If Ramey picks the Tigers and joins a St. Louis-heavy Missouri recruiting class, that will send a message: Martin will be in the mix for any area prospect Mizzou is interested in.
"Cuonzo has a lot of faith in me, he's expecting big things from me in the future and I just feel like we have a really good relationship," Smith said. "I'm excited to get to Columbia and work with him and the staff."
Will Mizzou add a graduate transfer?
Kassius Robertson came to Missouri from Canisius and turned into the Tigers’ leader during his lone season in Columbia. Can Missouri find another impact graduate transfer for next season?
Following the addition of Smith, Missouri will still have two open scholarships, assuming Jontay Porter stays in the NBA Draft. One of those can go to Ramey, and the other could be used on a veteran who would fill out a young Mizzou team. The Tigers are in the mix for Aaron Calixte, a graduate transfer guard from Maine who averaged 16.9 points per game last season.
Missouri could also use that second open scholarship to take another transfer who would have to sit out a season. The Tigers are hosting Dru Smith for a visit the weekend of April 27. Smith — who averaged 13.7 points, 3.5 rebounds, 4.6 assists and 2.0 steals per game last season — would have two seasons of eligibility remaining after he misses the 2018-19 season.
Tough road series for the Tigers
Mizzou lost all three of its baseball games this past weekend at Florida. Only the first game, a 3-1 result, was close.
The Gators (32-6, 12-3) are the No. 1 team in the country, so Missouri never seemed likely to win a series at UF, but the sweep dropped MU’s record to 24-12 and 6-9 in conference play.
"We just got it handed to us,” Missouri coach Steve Beiser said after the Tigers lost a doubleheader Saturday, 10-2 and 7-2. “That's about all I can say. They dominated us. ... We just have to regroup and turn this thing around."
The last SEC baseball team to make the NCAA Tournament with a losing conference record was Auburn in 2015. Auburn went 13-17 in SEC play that season but had the No. 25 RPI in the country.
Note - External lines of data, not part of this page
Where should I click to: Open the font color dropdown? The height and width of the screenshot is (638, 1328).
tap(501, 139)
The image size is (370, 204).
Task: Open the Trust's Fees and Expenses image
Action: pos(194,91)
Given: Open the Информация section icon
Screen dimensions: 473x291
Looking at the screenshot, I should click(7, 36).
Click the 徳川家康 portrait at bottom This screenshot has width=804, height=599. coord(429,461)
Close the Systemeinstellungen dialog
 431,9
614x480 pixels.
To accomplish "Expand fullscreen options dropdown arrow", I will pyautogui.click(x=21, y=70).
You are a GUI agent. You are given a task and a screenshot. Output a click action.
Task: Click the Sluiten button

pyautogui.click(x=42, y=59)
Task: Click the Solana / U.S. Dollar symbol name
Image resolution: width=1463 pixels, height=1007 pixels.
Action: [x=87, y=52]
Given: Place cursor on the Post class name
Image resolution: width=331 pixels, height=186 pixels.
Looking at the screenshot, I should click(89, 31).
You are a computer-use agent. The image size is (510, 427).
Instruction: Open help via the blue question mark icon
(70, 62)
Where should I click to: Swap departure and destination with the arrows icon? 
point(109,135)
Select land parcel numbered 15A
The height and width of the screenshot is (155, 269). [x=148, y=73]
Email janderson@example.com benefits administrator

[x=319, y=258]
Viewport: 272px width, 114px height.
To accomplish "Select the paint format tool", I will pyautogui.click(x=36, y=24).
The SEC was the best RPI league in the country in 2015, too.
Missouri currently ranks 31st in RPI, and the SEC has six of the top 12 RPI teams (No. 1 Florida, No. 4 Arkansas, No. 6 Mississippi, No. 7 Georgia, No. 11 Texas A&M, No. 12 Kentucky). Two of those teams — Kentucky and Georgia — are among Mizzou’s opponents for the Tigers’ final five conference series, so Missouri has opportunities to bolster its case to qualify for its first NCAA tournament since 2012.
Some softball success
MU’s softball team picked up its first SEC series win this past weekend, and it was technically a sweep.
Missouri had to cancel its third and final game against No. 8 Auburn, but the Tigers won the first two to push their conference record to 6-11. Those victories should help MU’s RPI, which was already No. 23 in the country as of April 8.
"We talked about how we thought we're playing our best ball of the season as of late and we showed that again today over the two games," interim Missouri coach Gina Fogue said. "Auburn is a top 10 team for a reason with outstanding pitching and we once again battled our hearts out until the very end."
Mizzou is now in 11th place in the 13-team SEC. (Vanderbilt doesn’t field a softball team.) Only the top 12 teams will participate in the SEC tournament, which Mizzou hosts this season.
The Tigers final two conference series are against tough teams: Florida and South Carolina. In the latest USA Today coaches poll, Florida was No. 6 and South Carolina was No. 11. The two teams met for a series this past weekend, and the Gators swept the Gamecocks in Florida.